Mandate roundup: Dorset, JLT, L&G, Pitmans, Merseyside, Aon Hewitt
UK - The Dorset County Pension Fund is seeking to launch a protection or hedging strategy to combat its £370m (€414m) pension deficit.
The local government pension scheme (LGPS) - with £1.4bn in assets compared with £1.8bn in liabilities as of its latest actuarial valuation in March last year - is tendering for an investment manager to better manage its liabilities through the use of bonds or other appropriate assets.
The council said inflation now represented a "major risk" to the scheme and that it was therefore considering an initial £150m UK government bond portfolio to help offset this risk through hedging strategies.
Dorset said it was aiming for the "highest level of protection possible" and therefore working with JLT Investment Consulting on the appointment of a manager for the liability management mandate.
The three-year contract, running from April next year, can be renewed for a further 36 months if the fund is satisfied with the manager's performance.

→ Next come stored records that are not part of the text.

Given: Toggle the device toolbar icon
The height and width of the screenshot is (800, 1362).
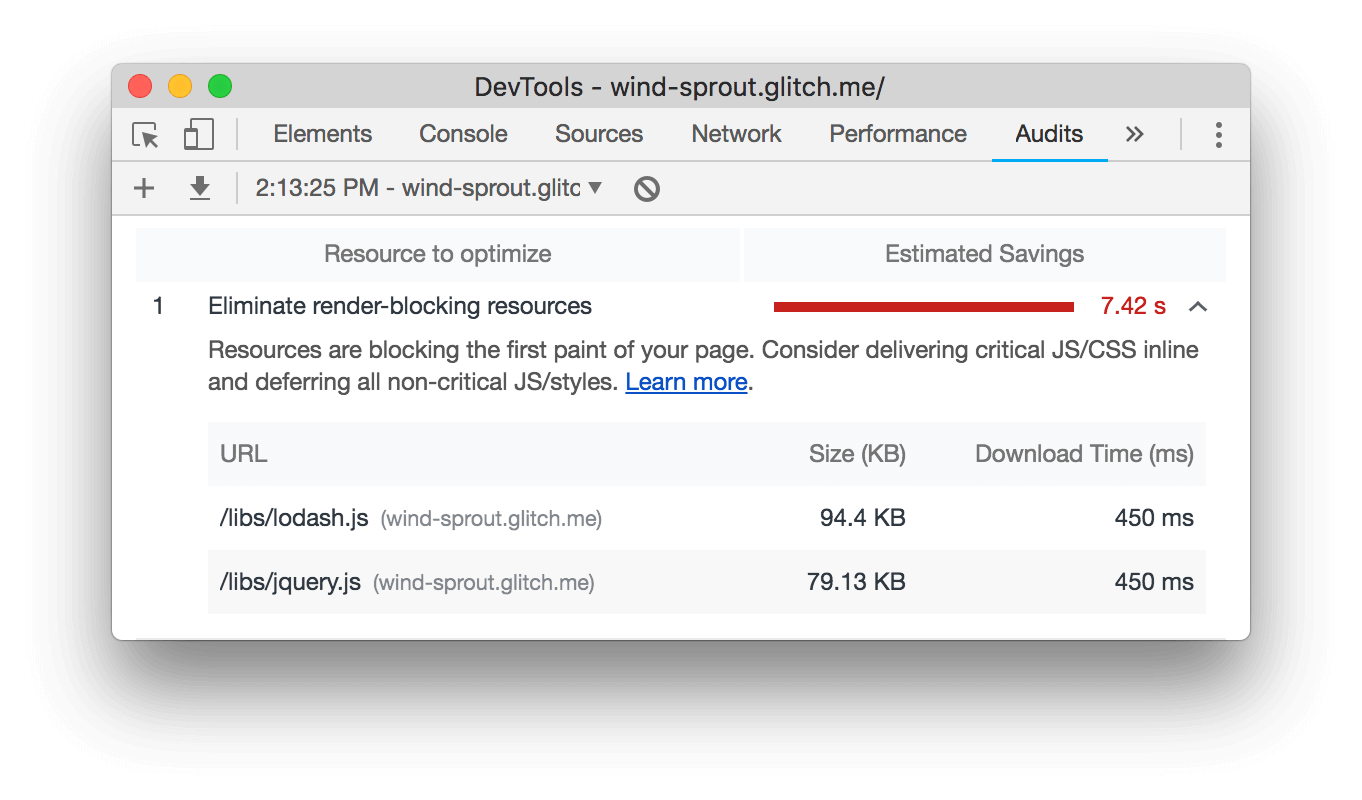Looking at the screenshot, I should [x=199, y=135].

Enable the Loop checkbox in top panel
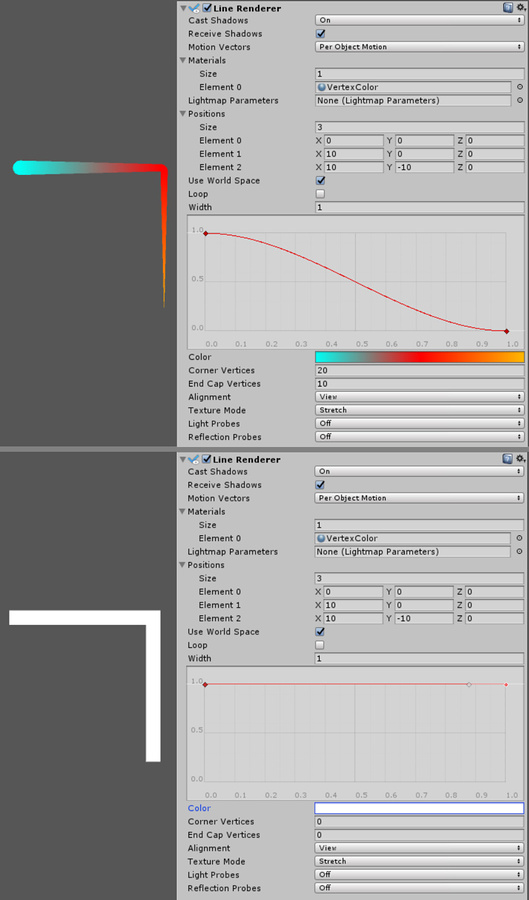tap(321, 194)
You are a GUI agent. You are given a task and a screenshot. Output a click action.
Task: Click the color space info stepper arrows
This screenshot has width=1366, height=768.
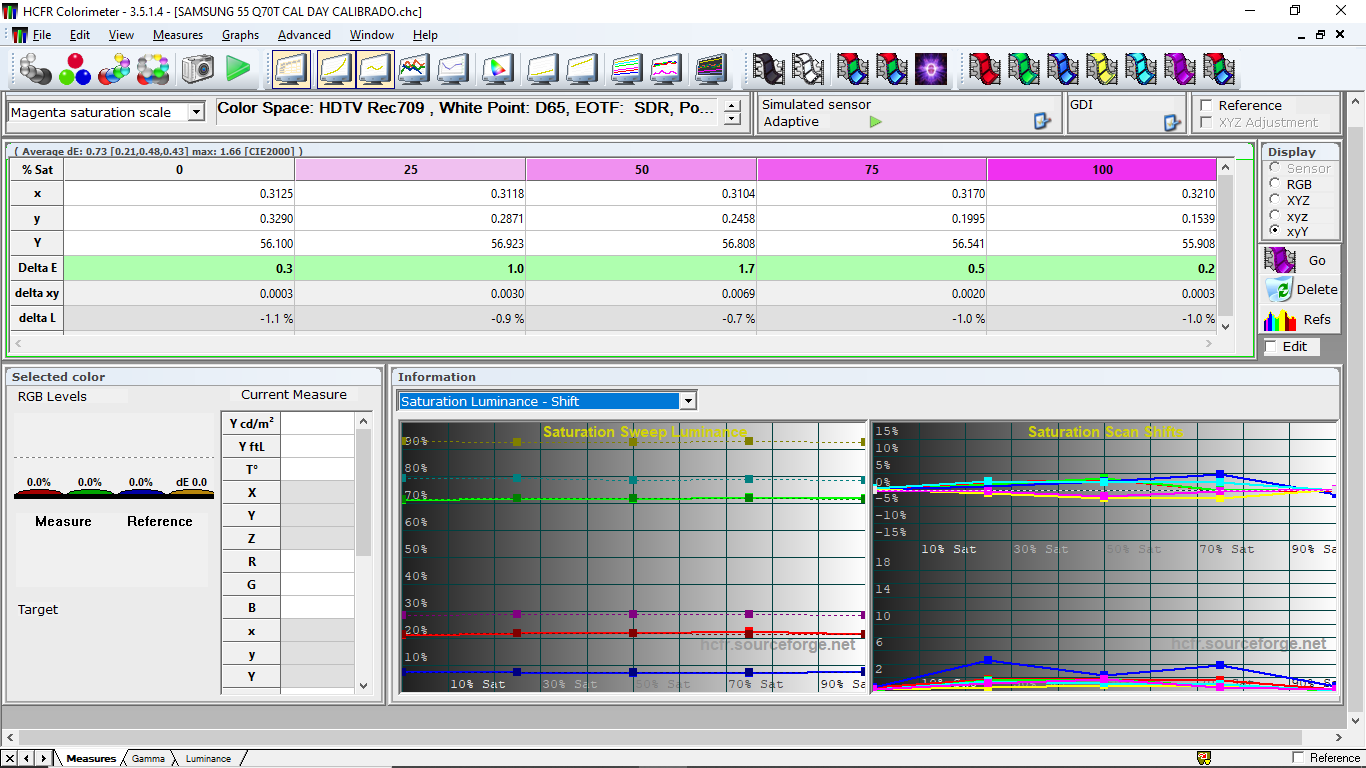pyautogui.click(x=732, y=112)
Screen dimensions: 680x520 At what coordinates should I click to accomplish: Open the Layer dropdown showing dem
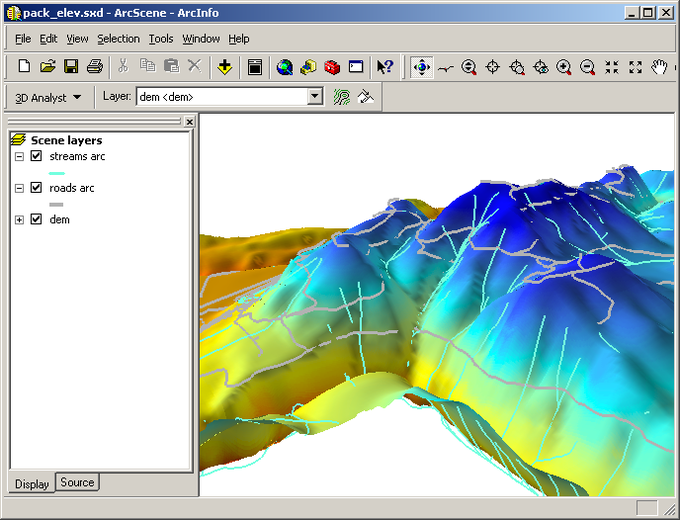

Further information can be requested from JLT's Manchester office, with all applications due by 9 November.
Meanwhile, Legal & General has appointed Pitmans Trustees as independent trustees for the new defined contribution (DC) master trust, launched in the lead-up to auto-enrolment legislation coming into place in the UK.
The trust, developed by L&G and Hymans Robertson, will soon replace retailer Marks & Spencer's existing pension funds, with the new DC scheme - Your M&S Pension Savings Plan - launching later next year.
Richard Butcher, managing director of Pitmans, said the company had identified master trusts as a growth area ahead of auto-enrolment legislation, increasing the pension burden for employees.
"This is now our seventh master trust appointment, which not only demonstrates the growth in this market, but that we have relevant depth of knowledge and an approach ideally suited to this arrangement," he said.
Tony Filbin, Legal & General's managing director for workplace savings, added: "Strong fiduciary responsibility is critical to our master trust proposition, and we recognised from the outset the value that a strong independent trustee will add."
Finally, the head of the £4.7bn Merseyside Pension Fund has said the appointment of Aon Hewitt as its new investment consultant - replacing Mercer, as previously reported by IPE - comes at a time of "considerable change" in the local government landscape.
The consultancy will work with the LPGS on asset/liability modelling, as well as strategic asset allocation decisions and risk budgeting.
Commenting on the appointment, the scheme's head Peter Wallach said: "Aon Hewitt has been appointed at a time when the LGPS is facing considerable change, and we are looking forward to working with them to develop ideas and strategies to meet these challenges."